Ce n’est pas l’accident qui engage la responsabilité pénale de l’employeur, c’est l’absence d’initiative face à un risque connu.
Le 3 février 2026, la chambre criminelle de la Cour de cassation rend une décision structurante, les faits sont simples et lourds de conséquences.
Un salarié est grièvement brûlé après l’explosion d’un équipement.
En cause : un dysfonctionnement technique aggravé par le gel.
👉 L’employeur avait été alerté.
👉 Aucune mesure n’a été prise.
⚖️ Le basculement juridique
Cette décision ne porte pas seulement sur un accident, elle consacre un principe clair :
➡️ l’inaction face à un risque identifié peut caractériser une faute délibérée
1️ Une obligation de sécurité juridiquement opposable
L’article R. 4323-9 du Code du travail impose que les équipements permettent une gestion sécurisée des énergies et substances.

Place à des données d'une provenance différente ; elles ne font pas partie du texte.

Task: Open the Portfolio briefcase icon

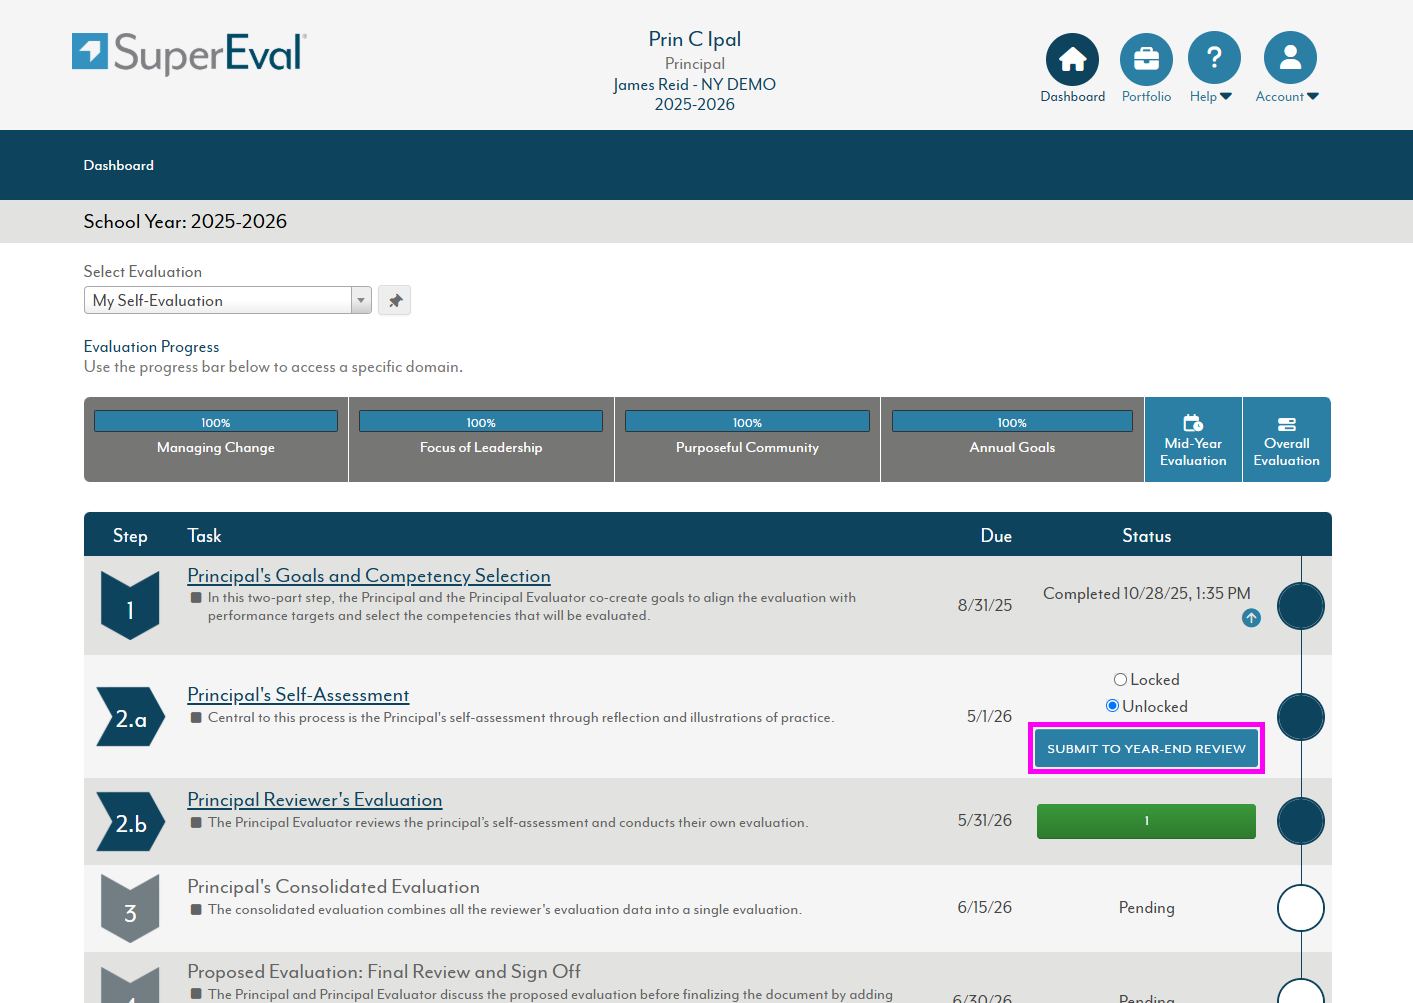Action: tap(1146, 59)
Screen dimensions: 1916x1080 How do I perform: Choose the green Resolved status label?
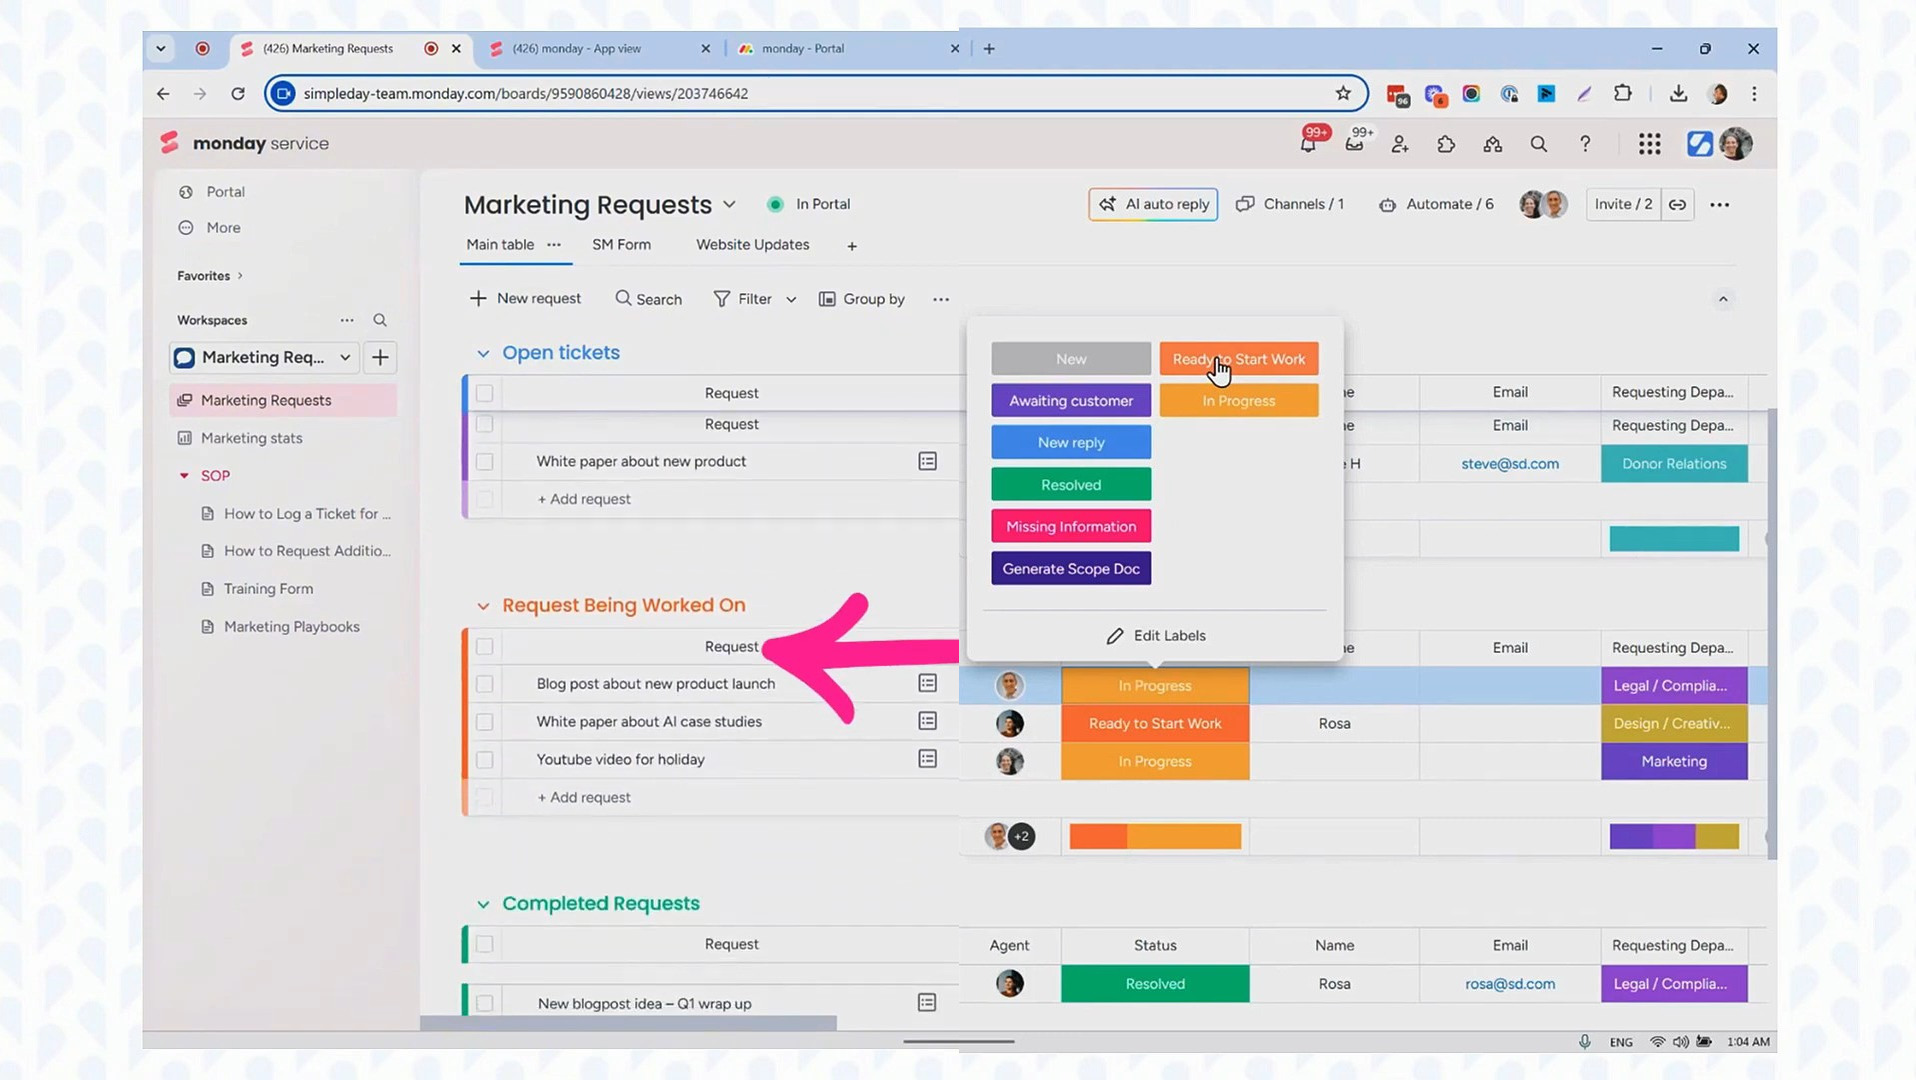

La Cour le confirme ➡️ il s’agit d’une obligation particulière de prudence ou de sécurité au sens de l’article 222-20 du Code pénal
Donc :
- identifiable
- applicable immédiatement
- non facultative
2️ Le passage de l’inaction à la faute pénale
Le raisonnement est direct :
▪ un risque est identifié
▪ l’employeur en a connaissance
▪ aucune initiative n’est prise
➡️ la violation devient manifestement délibérée
Le basculement est clair : on ne passe plus de l’accident à la faute mais de l’inaction à la faute délibérée.
3️ Un devoir d’initiative désormais explicite
La Cour ne se limite pas à sanctionner une défaillance, elle impose un standard :
👉 dès qu’un risque est identifié,
👉 une action doit être engagée
L’inaction n’est plus neutre, elle devient juridiquement qualifiante.
🔎 Ce que cela change pour un dirigeant
▪ La responsabilité pénale peut naître d’une abstention
▪ Le critère déterminant devient la connaissance du risque
▪ La chaîne de décision interne devient un enjeu juridique
Et surtout :
➡️ le risque ne disparaît pas avec la personne du dirigeant
➡️ les conséquences indemnitaires, elles, perdurent pour l’entreprise
Conclusion
Cette décision ne crée pas une obligation nouvelle, elle en révèle l’exigence réelle.
Elle pose une question structurante pour toute organisation : 👉 que se passe-t-il, concrètement, entre l’identification d’un risque… et la décision d’agir ?
Dans les entreprises les plus solides, cette transition est immédiate, parce que le risque opérationnel est instantanément qualifié juridiquement.
C’est précisément là que la fonction juridique prend toute sa dimension : non pas en aval, dans le contentieux, mais en amont dans la transformation d’un signal faible en décision impérative.